Provably Efficient Bayesian Optimization with Unknown Gaussian Process Hyperparameter Estimation
This addresses a critical bottleneck in Bayesian optimization for black-box function optimization, offering a provably efficient solution with theoretical guarantees, though it is incremental as it builds on existing BO and bandit techniques.
The paper tackles the problem of Bayesian optimization (BO) degrading due to incorrect Gaussian process hyperparameter estimation from biased data, proposing a method that uses EXP3 and a novel loss function to ensure consistent estimation and sub-linear convergence to the global optimum, with empirical results showing it outperforms existing approaches on synthetic and real-world problems.
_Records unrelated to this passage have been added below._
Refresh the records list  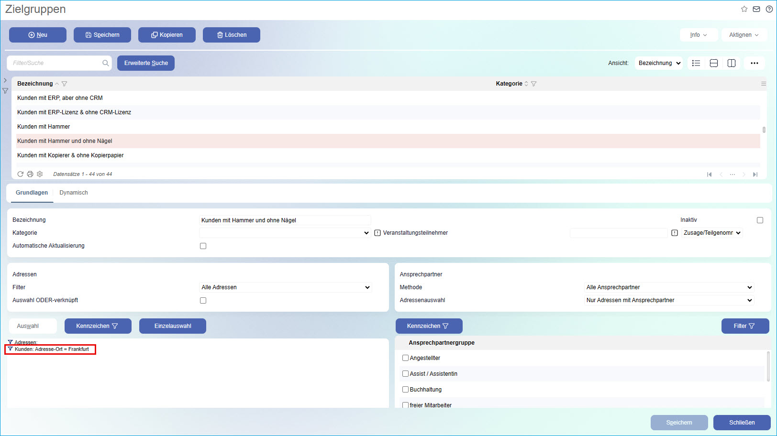coord(21,174)
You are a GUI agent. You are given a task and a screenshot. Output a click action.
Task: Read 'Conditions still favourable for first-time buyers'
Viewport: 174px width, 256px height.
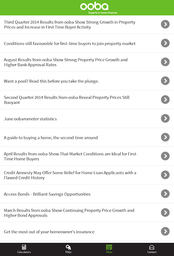coord(70,44)
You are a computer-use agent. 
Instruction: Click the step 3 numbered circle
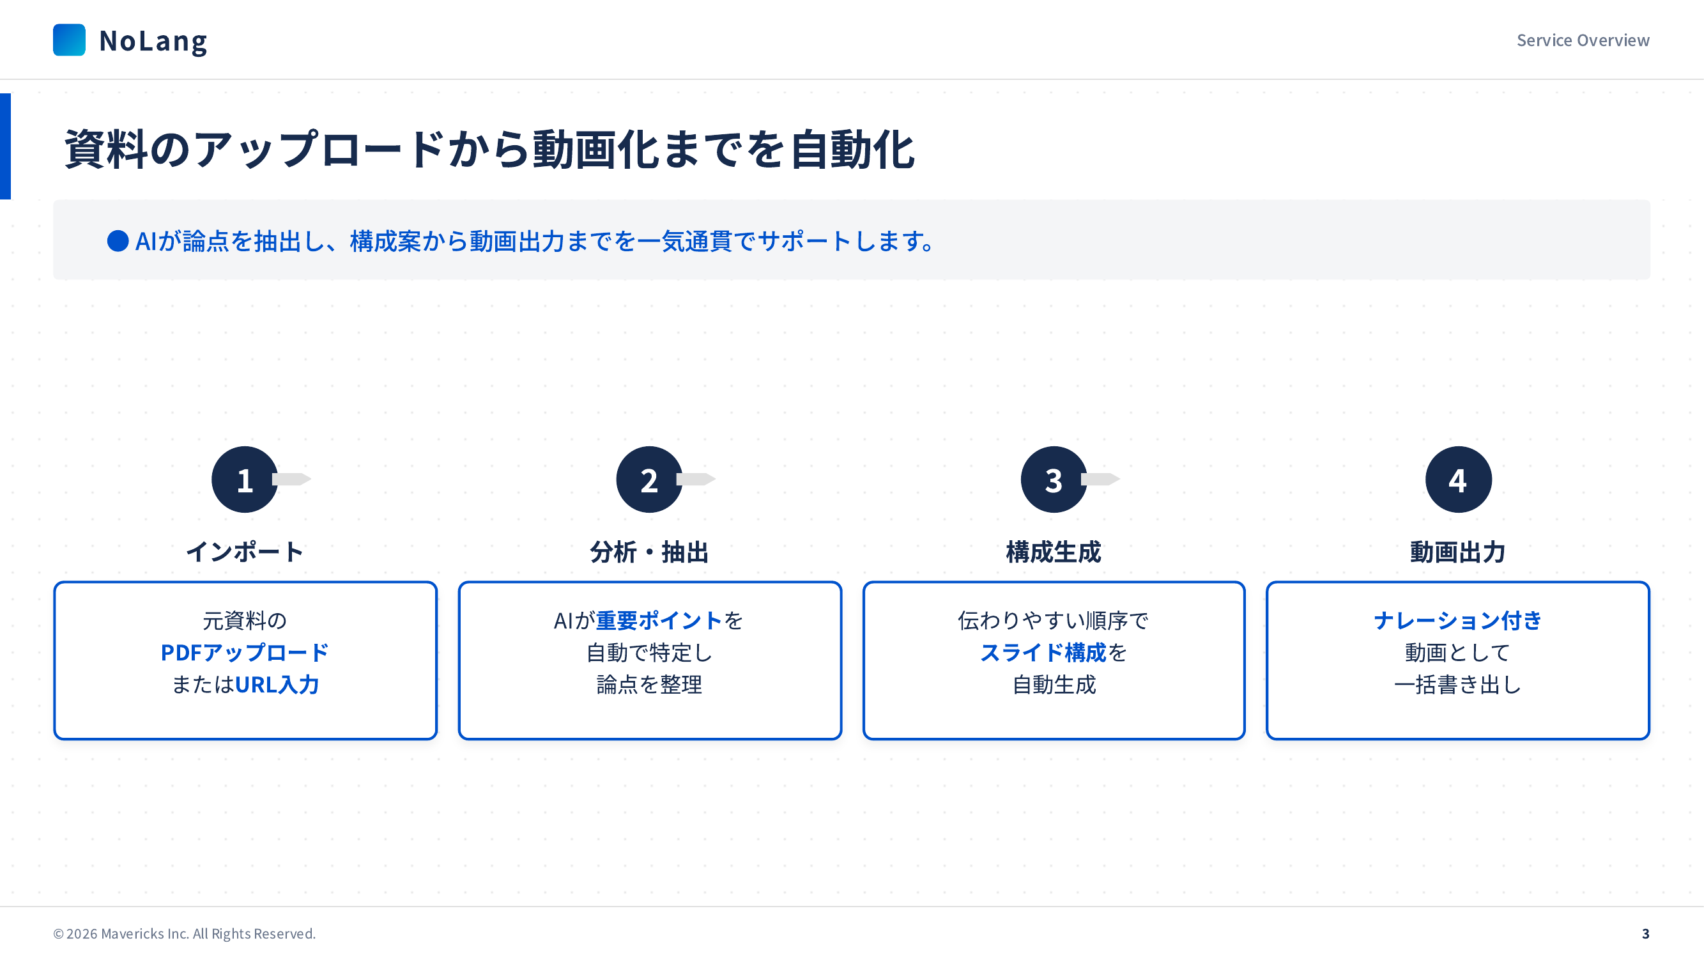tap(1053, 479)
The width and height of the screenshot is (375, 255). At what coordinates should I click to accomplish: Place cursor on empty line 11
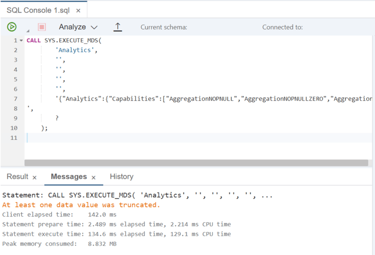coord(199,138)
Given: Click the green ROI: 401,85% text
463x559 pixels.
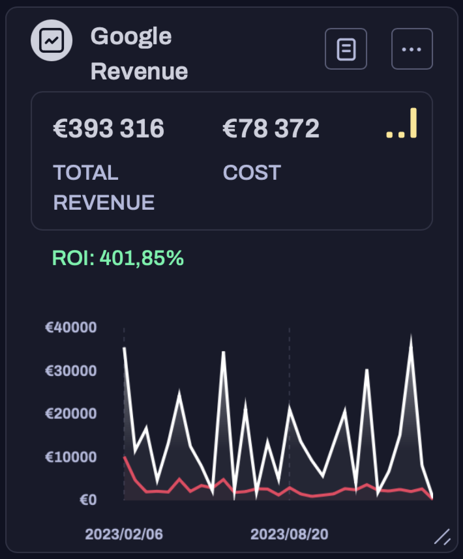Looking at the screenshot, I should point(118,259).
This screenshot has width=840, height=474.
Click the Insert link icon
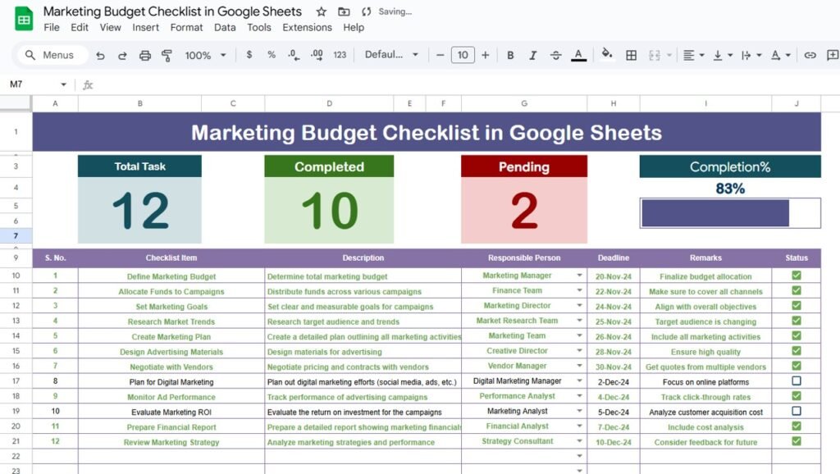click(x=810, y=55)
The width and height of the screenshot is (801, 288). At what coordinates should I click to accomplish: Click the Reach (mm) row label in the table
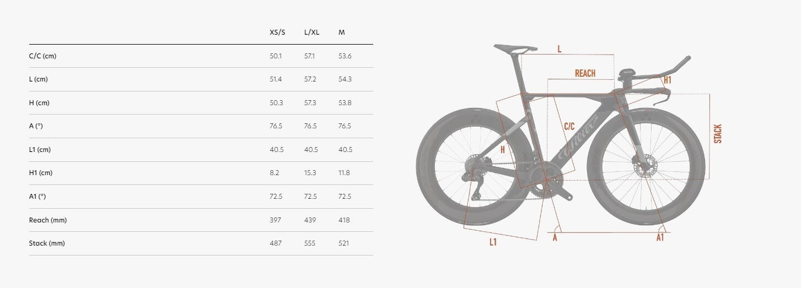click(48, 220)
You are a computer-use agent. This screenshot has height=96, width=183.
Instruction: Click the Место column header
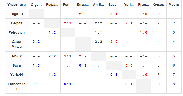pyautogui.click(x=174, y=5)
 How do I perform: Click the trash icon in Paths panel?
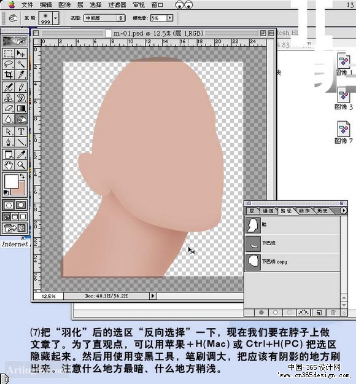[333, 312]
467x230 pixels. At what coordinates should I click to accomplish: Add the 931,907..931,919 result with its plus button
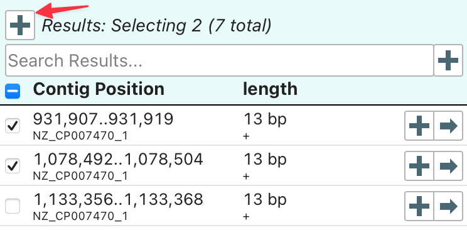point(419,126)
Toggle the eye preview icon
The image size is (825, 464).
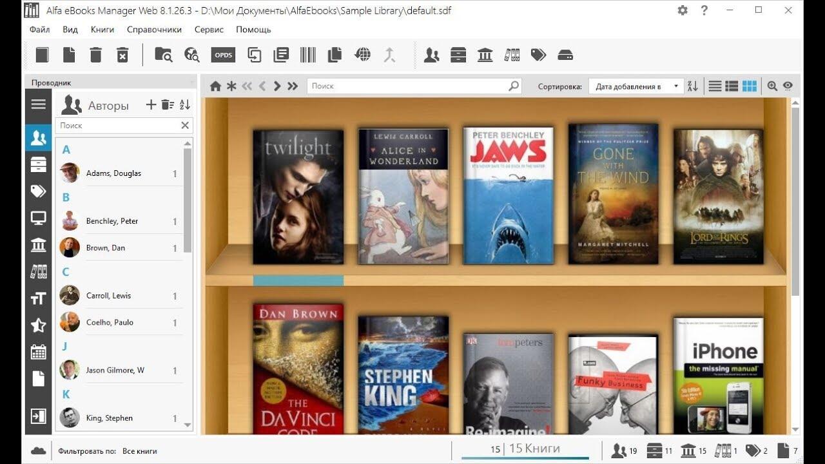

Gaussian process (GP) based Bayesian optimization (BO) is a powerful method for optimizing black-box functions efficiently. The practical performance and theoretical guarantees of this approach depend on having the correct GP hyperparameter values, which are usually unknown in advance and need to be estimated from the observed data. However, in practice, these estimations could be incorrect due to biased data sampling strategies used in BO. This can lead to degraded performance and break the sub-linear global convergence guarantee of BO. To address this issue, we propose a new BO method that can sub-linearly converge to the objective function's global optimum even when the true GP hyperparameters are unknown in advance and need to be estimated from the observed data. Our method uses a multi-armed bandit technique (EXP3) to add random data points to the BO process, and employs a novel training loss function for the GP hyperparameter estimation process that ensures consistent estimation. We further provide theoretical analysis of our proposed method. Finally, we demonstrate empirically that our method outperforms existing approaches on various synthetic and real-world problems.